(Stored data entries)
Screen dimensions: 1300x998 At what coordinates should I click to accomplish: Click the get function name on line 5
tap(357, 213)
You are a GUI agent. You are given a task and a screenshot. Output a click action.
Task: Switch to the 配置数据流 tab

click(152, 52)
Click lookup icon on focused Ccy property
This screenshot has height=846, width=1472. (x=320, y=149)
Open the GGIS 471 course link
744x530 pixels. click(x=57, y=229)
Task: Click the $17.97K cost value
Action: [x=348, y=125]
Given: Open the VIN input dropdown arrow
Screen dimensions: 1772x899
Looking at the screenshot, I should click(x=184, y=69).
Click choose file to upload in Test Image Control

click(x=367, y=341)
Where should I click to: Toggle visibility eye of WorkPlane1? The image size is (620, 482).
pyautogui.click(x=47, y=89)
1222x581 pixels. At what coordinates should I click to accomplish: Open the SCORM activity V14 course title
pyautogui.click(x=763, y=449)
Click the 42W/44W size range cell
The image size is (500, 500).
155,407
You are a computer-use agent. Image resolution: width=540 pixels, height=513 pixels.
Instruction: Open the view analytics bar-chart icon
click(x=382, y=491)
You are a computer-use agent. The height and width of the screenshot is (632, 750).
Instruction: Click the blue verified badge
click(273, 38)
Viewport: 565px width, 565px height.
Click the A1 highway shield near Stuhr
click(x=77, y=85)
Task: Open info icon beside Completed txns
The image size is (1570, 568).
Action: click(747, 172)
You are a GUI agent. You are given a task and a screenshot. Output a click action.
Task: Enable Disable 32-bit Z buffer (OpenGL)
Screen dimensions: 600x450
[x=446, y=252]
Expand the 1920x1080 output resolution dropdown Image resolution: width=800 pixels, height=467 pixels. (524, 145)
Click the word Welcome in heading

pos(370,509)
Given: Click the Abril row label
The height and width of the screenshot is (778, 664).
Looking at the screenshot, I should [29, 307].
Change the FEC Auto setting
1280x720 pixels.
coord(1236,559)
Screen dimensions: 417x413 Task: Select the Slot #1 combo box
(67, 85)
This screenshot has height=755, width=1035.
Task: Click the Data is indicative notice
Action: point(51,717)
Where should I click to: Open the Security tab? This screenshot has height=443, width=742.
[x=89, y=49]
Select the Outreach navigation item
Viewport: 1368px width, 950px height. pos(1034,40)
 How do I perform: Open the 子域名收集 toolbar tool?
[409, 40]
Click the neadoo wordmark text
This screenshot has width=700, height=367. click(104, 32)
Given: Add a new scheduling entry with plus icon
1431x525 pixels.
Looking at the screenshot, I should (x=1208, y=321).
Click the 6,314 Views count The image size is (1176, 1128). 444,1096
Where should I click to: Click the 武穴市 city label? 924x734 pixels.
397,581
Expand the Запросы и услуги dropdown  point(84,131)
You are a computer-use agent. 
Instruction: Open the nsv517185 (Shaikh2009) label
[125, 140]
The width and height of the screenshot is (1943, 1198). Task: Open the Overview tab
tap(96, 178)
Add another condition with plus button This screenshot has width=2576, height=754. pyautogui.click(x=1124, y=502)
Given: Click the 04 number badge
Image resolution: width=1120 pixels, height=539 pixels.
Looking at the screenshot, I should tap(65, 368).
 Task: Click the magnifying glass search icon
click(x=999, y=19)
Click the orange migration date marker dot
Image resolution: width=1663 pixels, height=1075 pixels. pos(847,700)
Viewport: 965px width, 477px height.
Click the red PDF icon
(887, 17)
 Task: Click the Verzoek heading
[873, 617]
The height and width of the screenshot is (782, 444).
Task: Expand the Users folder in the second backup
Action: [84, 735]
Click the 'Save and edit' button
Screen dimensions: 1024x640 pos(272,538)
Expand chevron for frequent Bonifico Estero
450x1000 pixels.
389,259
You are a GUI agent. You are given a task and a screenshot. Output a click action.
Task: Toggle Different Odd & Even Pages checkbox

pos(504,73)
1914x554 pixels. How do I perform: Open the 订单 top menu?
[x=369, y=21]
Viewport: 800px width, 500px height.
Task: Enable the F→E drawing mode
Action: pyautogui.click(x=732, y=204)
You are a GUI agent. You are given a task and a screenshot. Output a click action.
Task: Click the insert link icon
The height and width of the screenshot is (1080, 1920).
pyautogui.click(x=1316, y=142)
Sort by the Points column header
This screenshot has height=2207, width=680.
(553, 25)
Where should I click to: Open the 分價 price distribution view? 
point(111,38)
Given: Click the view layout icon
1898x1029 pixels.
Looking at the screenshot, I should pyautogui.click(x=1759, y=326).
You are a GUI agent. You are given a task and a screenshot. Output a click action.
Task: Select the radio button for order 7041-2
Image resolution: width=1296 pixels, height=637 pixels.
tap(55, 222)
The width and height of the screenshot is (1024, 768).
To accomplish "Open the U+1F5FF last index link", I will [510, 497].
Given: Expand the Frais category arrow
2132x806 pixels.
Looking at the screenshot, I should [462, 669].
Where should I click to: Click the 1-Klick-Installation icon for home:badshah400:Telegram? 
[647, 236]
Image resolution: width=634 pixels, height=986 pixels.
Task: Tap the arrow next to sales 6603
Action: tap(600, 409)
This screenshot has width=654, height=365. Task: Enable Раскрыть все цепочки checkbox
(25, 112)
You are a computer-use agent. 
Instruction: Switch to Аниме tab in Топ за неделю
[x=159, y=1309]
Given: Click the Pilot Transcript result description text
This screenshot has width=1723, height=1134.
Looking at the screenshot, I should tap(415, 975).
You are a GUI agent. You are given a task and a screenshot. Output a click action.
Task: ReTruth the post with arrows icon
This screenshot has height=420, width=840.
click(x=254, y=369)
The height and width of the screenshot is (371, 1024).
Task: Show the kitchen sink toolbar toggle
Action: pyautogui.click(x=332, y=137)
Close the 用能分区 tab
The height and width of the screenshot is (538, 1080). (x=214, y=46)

▶ [Task instructions] Retype every entry exactly as it stands.

▶ [Solution to the problem]
Screen dimensions: 1300x998 At what coordinates should I click to accomplish: Click the get function name on line 5
tap(357, 213)
You are a GUI agent. You are given a task and a screenshot. Output a click action.
Task: Switch to the 配置数据流 tab

click(152, 52)
Click lookup icon on focused Ccy property
This screenshot has height=846, width=1472. (x=320, y=149)
Open the GGIS 471 course link
744x530 pixels. click(x=57, y=229)
Task: Click the $17.97K cost value
Action: [x=348, y=125]
Given: Open the VIN input dropdown arrow
Screen dimensions: 1772x899
Looking at the screenshot, I should click(x=184, y=69).
Click choose file to upload in Test Image Control

click(x=367, y=341)
Where should I click to: Toggle visibility eye of WorkPlane1? The image size is (620, 482).
pyautogui.click(x=47, y=89)
1222x581 pixels. At what coordinates should I click to accomplish: Open the SCORM activity V14 course title
pyautogui.click(x=763, y=449)
Click the 42W/44W size range cell
The image size is (500, 500).
155,407
You are a computer-use agent. Image resolution: width=540 pixels, height=513 pixels.
Instruction: Open the view analytics bar-chart icon
click(x=382, y=491)
You are a computer-use agent. The height and width of the screenshot is (632, 750).
Instruction: Click the blue verified badge
click(273, 38)
Viewport: 565px width, 565px height.
Click the A1 highway shield near Stuhr
click(x=77, y=85)
Task: Open info icon beside Completed txns
The image size is (1570, 568).
Action: click(747, 172)
You are a GUI agent. You are given a task and a screenshot. Output a click action.
Task: Enable Disable 32-bit Z buffer (OpenGL)
Screen dimensions: 600x450
[x=446, y=252]
Expand the 1920x1080 output resolution dropdown Image resolution: width=800 pixels, height=467 pixels. (524, 145)
Click the word Welcome in heading

pos(370,509)
Given: Click the Abril row label
The height and width of the screenshot is (778, 664).
Looking at the screenshot, I should [29, 307].
Change the FEC Auto setting
1280x720 pixels.
coord(1236,559)
Screen dimensions: 417x413 Task: Select the Slot #1 combo box
(67, 85)
This screenshot has height=755, width=1035.
Task: Click the Data is indicative notice
Action: point(51,717)
Where should I click to: Open the Security tab? This screenshot has height=443, width=742.
[x=89, y=49]
Select the Outreach navigation item
Viewport: 1368px width, 950px height. pos(1034,40)
 How do I perform: Open the 子域名收集 toolbar tool?
[409, 40]
Click the neadoo wordmark text
This screenshot has width=700, height=367. click(104, 32)
Given: Add a new scheduling entry with plus icon
1431x525 pixels.
Looking at the screenshot, I should (x=1208, y=321).
Click the 6,314 Views count The image size is (1176, 1128). 444,1096
Where should I click to: Click the 武穴市 city label? 924x734 pixels.
397,581
Expand the Запросы и услуги dropdown  point(84,131)
You are a computer-use agent. 
Instruction: Open the nsv517185 (Shaikh2009) label
[125, 140]
The width and height of the screenshot is (1943, 1198). Task: Open the Overview tab
tap(96, 178)
Add another condition with plus button This screenshot has width=2576, height=754. pyautogui.click(x=1124, y=502)
Given: Click the 04 number badge
Image resolution: width=1120 pixels, height=539 pixels.
Looking at the screenshot, I should tap(65, 368).
 Task: Click the magnifying glass search icon
click(x=999, y=19)
Click the orange migration date marker dot
Image resolution: width=1663 pixels, height=1075 pixels. pos(847,700)
Viewport: 965px width, 477px height.
Click the red PDF icon
(887, 17)
 Task: Click the Verzoek heading
[873, 617]
The height and width of the screenshot is (782, 444).
Task: Expand the Users folder in the second backup
Action: [84, 735]
Click the 'Save and edit' button
Screen dimensions: 1024x640 pos(272,538)
Expand chevron for frequent Bonifico Estero
450x1000 pixels.
389,259
You are a GUI agent. You are given a task and a screenshot. Output a click action.
Task: Toggle Different Odd & Even Pages checkbox

pos(504,73)
1914x554 pixels. How do I perform: Open the 订单 top menu?
[x=369, y=21]
Viewport: 800px width, 500px height.
Task: Enable the F→E drawing mode
Action: pyautogui.click(x=732, y=204)
You are a GUI agent. You are given a task and a screenshot. Output a click action.
Task: Click the insert link icon
The height and width of the screenshot is (1080, 1920).
pyautogui.click(x=1316, y=142)
Sort by the Points column header
This screenshot has height=2207, width=680.
(553, 25)
Where should I click to: Open the 分價 price distribution view? 
point(111,38)
Given: Click the view layout icon
1898x1029 pixels.
Looking at the screenshot, I should pyautogui.click(x=1759, y=326).
You are a GUI agent. You are given a task and a screenshot. Output a click action.
Task: Select the radio button for order 7041-2
Image resolution: width=1296 pixels, height=637 pixels.
tap(55, 222)
The width and height of the screenshot is (1024, 768).
To accomplish "Open the U+1F5FF last index link", I will [510, 497].
Given: Expand the Frais category arrow
2132x806 pixels.
Looking at the screenshot, I should [462, 669].
Where should I click to: Click the 1-Klick-Installation icon for home:badshah400:Telegram? 
[647, 236]
Image resolution: width=634 pixels, height=986 pixels.
Task: Tap the arrow next to sales 6603
Action: tap(600, 409)
This screenshot has width=654, height=365. Task: Enable Раскрыть все цепочки checkbox
(25, 112)
You are a computer-use agent. 
Instruction: Switch to Аниме tab in Топ за неделю
[x=159, y=1309]
Given: Click the Pilot Transcript result description text
This screenshot has width=1723, height=1134.
Looking at the screenshot, I should tap(415, 975).
You are a GUI agent. You are given a task and a screenshot. Output a click action.
Task: ReTruth the post with arrows icon
This screenshot has height=420, width=840.
click(x=254, y=369)
The height and width of the screenshot is (371, 1024).
Task: Show the kitchen sink toolbar toggle
Action: pyautogui.click(x=332, y=137)
Close the 用能分区 tab
The height and width of the screenshot is (538, 1080). (x=214, y=46)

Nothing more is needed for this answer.